| Petunjuk Tertulis |
Kutip secara persis bagian teks tentang pajak aset kripto mulai dari "JAKARTA – Kementerian" sampai dengan "aset digital tersebut.".

| Kutipan Teks |

- - -

JAKARTA – Kementerian Keuangan (Kemenkeu) mengambil langkah strategis untuk memperkuat penerimaan negara melalui optimalisasi kebijakan perpajakan aset kripto. Hal ini diungkapkan oleh Staf Ahli Menteri Keuangan Bidang Kepatuhan Pajak, Yon Arsal, dalam webinar Ikatan Sarjana Ekonomi Indonesia (ISEI) yang berlangsung di Jakarta pada Selasa, 26 Agustus 2025. Penjelasan Yon Arsal menyoroti perubahan fundamental dalam regulasi perpajakan aset digital tersebut.
Transformasi regulasi ini tertuang dalam Peraturan Menteri Keuangan (PMK) Nomor 50 Tahun 2025. Latar belakang utama perubahan ini adalah pengalihan kewenangan pengawasan aset kripto yang sebelumnya berada di bawah Badan Pengawas Perdagangan Berjangka Komoditi (Bappebti), kini beralih ke Otoritas Jasa Keuangan (OJK). Pergeseran pengawasan ini secara otomatis mengubah klasifikasi aset kripto dan implikasinya terhadap rezim perpajakan.
Dalam kerangka PMK 50 Tahun 2025, Kemenkeu menetapkan sejumlah revisi substansial pada skema pajak kripto. Perubahan pertama adalah penetapan pembebasan Pajak Pertambahan Nilai (PPN) atas transaksi aset kripto yang dilakukan di platform resmi. Keputusan ini didasari oleh perlakuan aset digital tersebut yang kini disetarakan dengan surat berharga, bukan lagi sebagai komoditas.

- - -

| Data Tercatat |
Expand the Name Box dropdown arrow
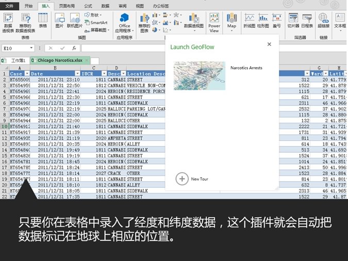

- - -

| Jawaban Soal |
JAKARTA – Kementerian Keuangan (Kemenkeu) mengambil langkah strategis untuk memperkuat penerimaan negara melalui optimalisasi kebijakan perpajakan aset kripto. Hal ini diungkapkan oleh Staf Ahli Menteri Keuangan Bidang Kepatuhan Pajak, Yon Arsal, dalam webinar Ikatan Sarjana Ekonomi Indonesia (ISEI) yang berlangsung di Jakarta pada Selasa, 26 Agustus 2025. Penjelasan Yon Arsal menyoroti perubahan fundamental dalam regulasi perpajakan aset digital tersebut.